What the task requires:
Extract every line below word for word, leaving out the pictures.

Data for this exercise:

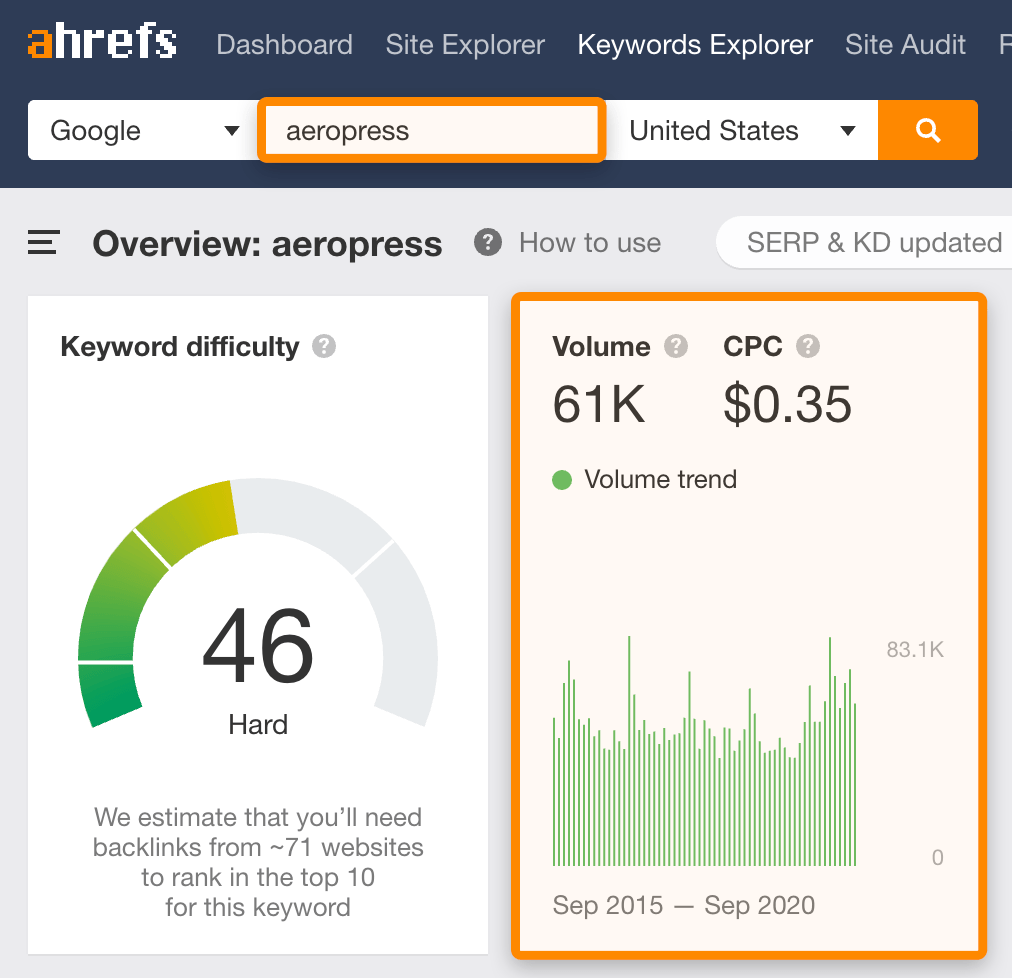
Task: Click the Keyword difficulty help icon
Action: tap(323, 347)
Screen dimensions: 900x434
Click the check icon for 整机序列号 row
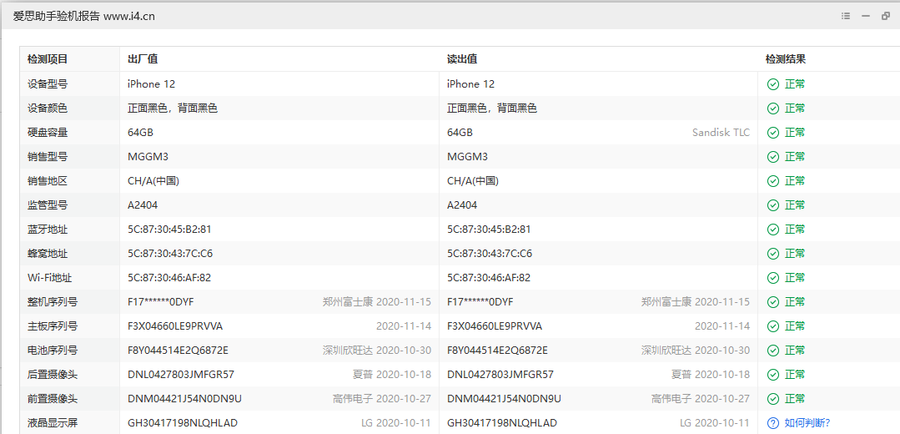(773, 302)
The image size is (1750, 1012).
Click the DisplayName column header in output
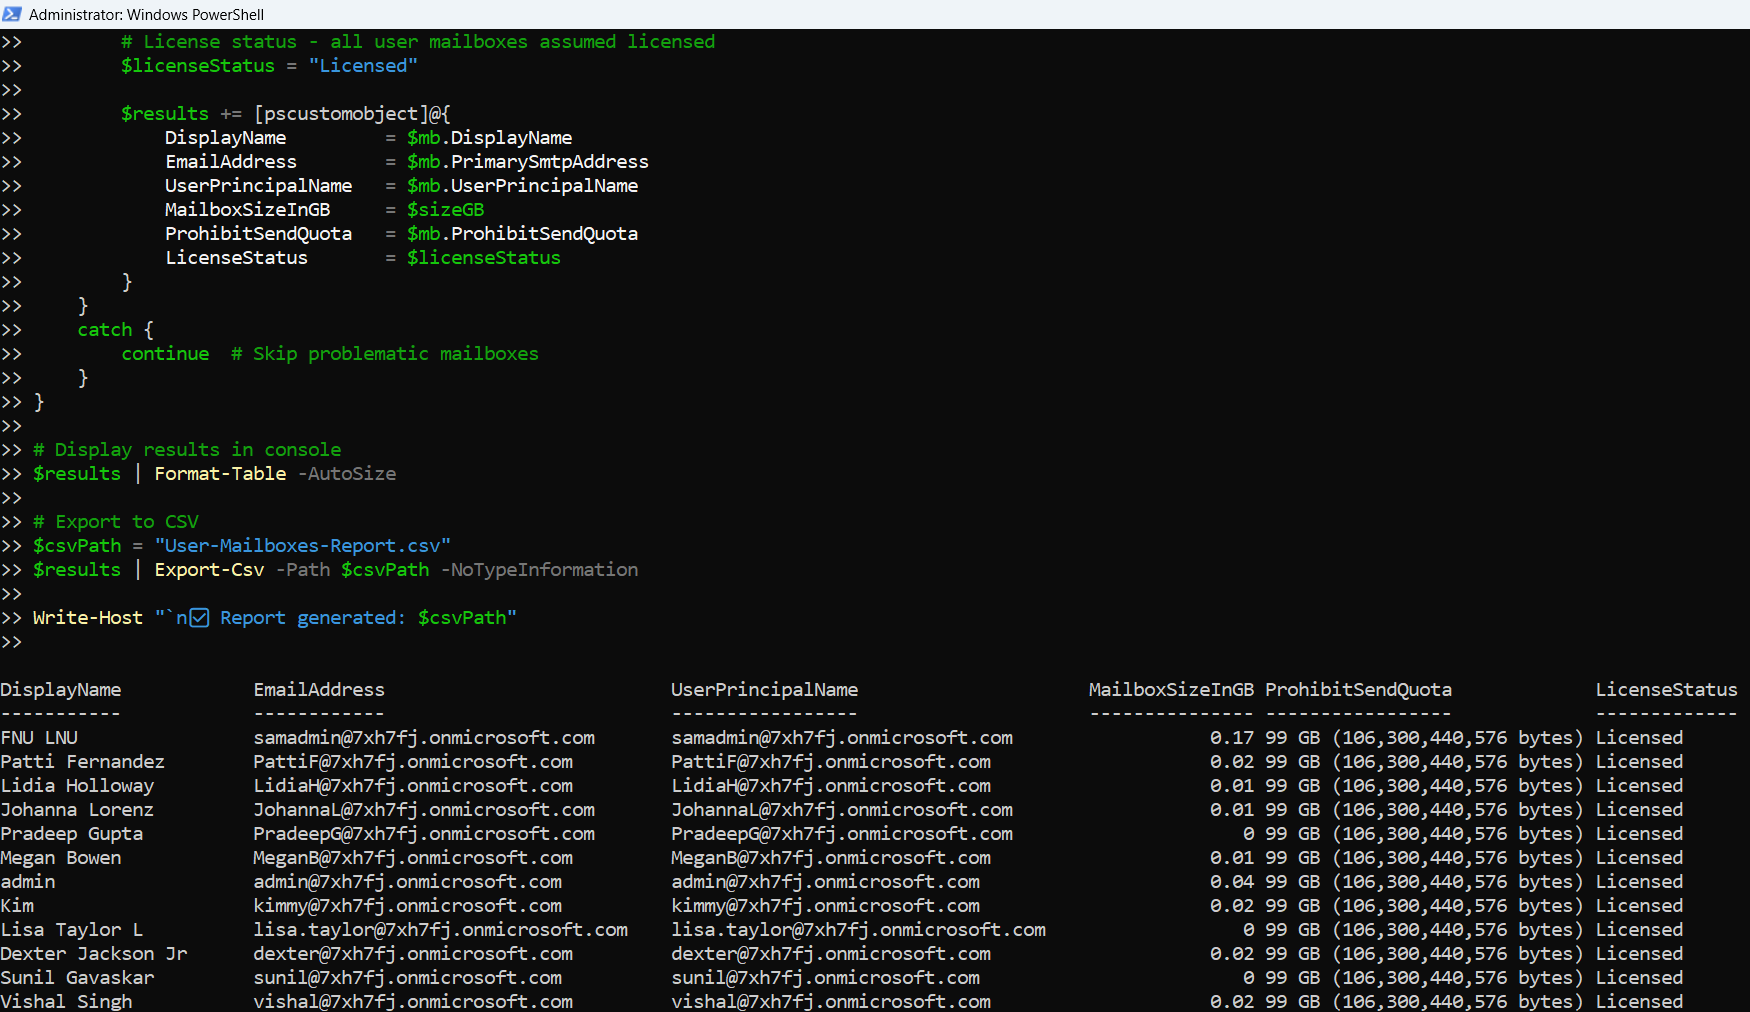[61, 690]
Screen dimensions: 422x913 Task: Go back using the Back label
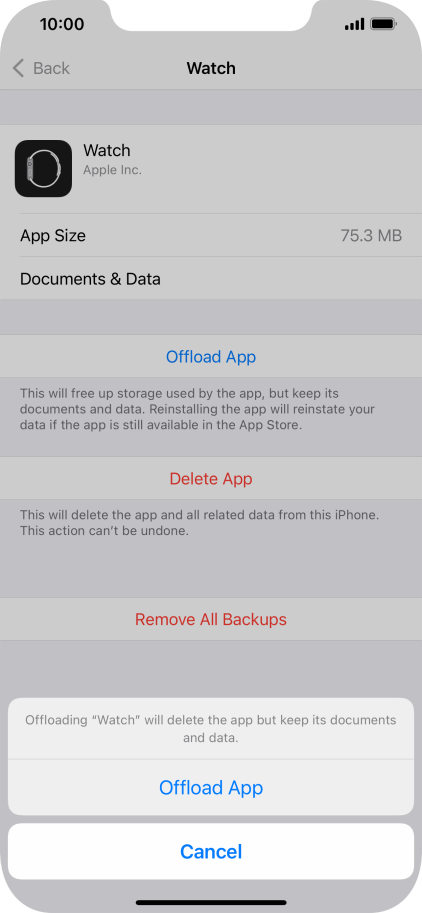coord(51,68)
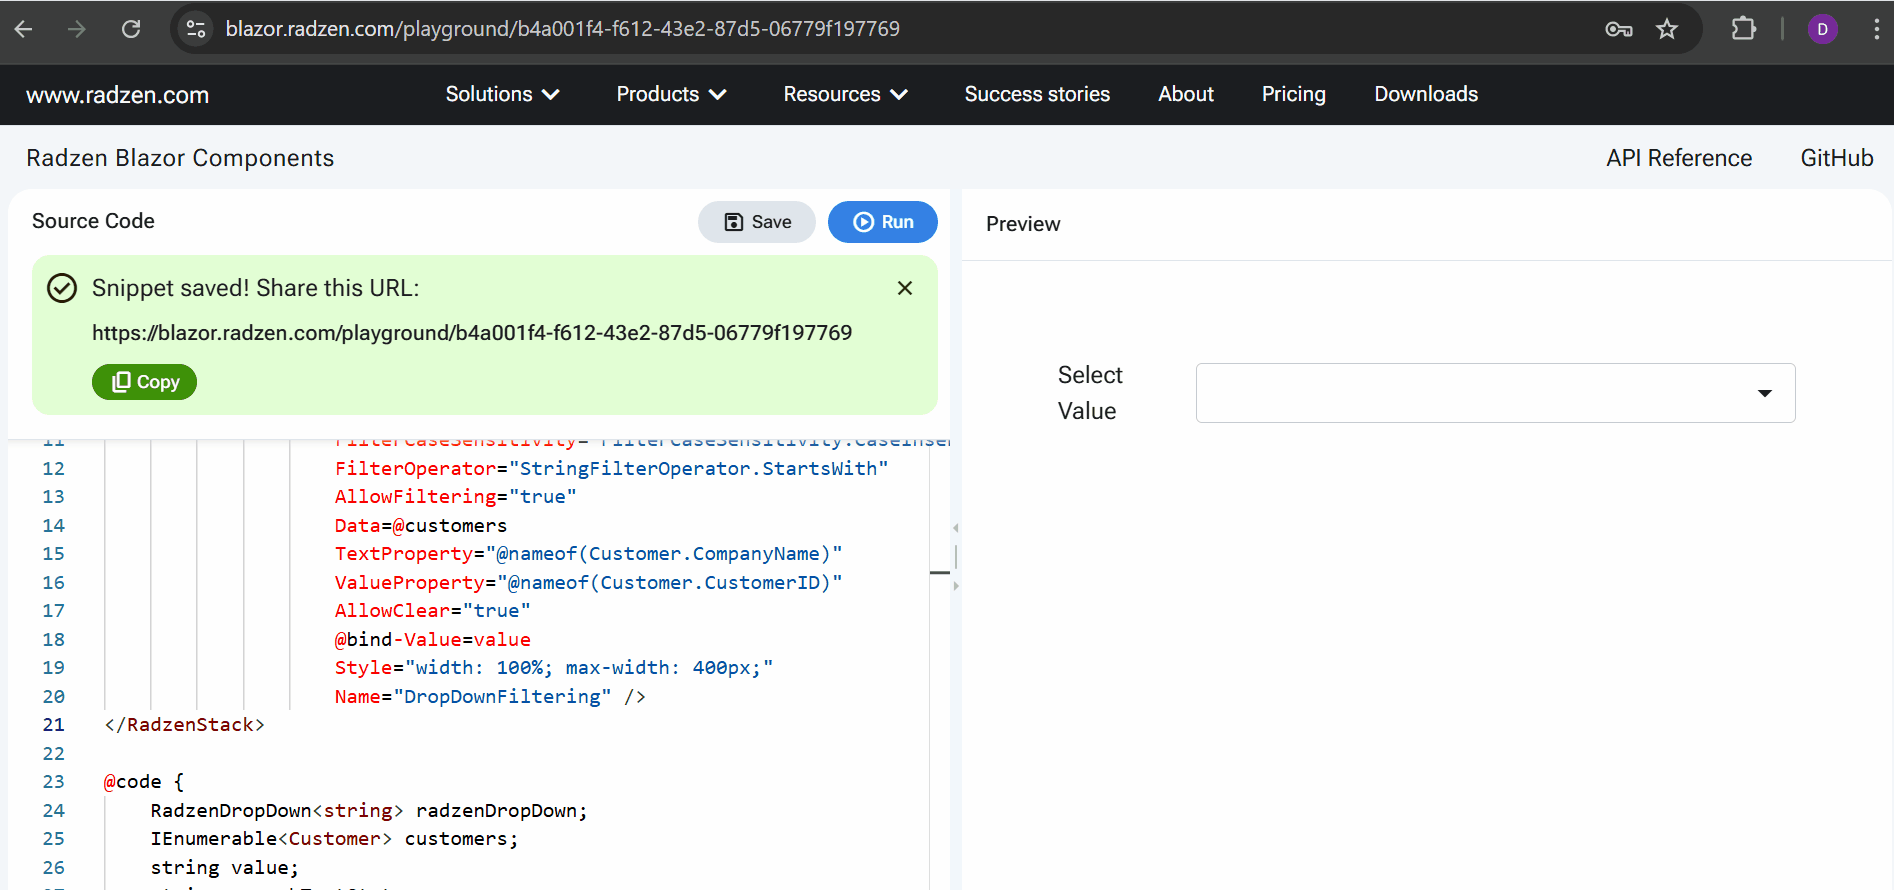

Correct result:
Task: Click the Keyword difficulty help icon
Action: tap(323, 347)
Screen dimensions: 900x434
Click the check icon for 整机序列号 row
(773, 302)
The image size is (1750, 1012).
Click the DisplayName column header in output
[61, 690]
Screen dimensions: 422x913 Task: Go back using the Back label
coord(51,68)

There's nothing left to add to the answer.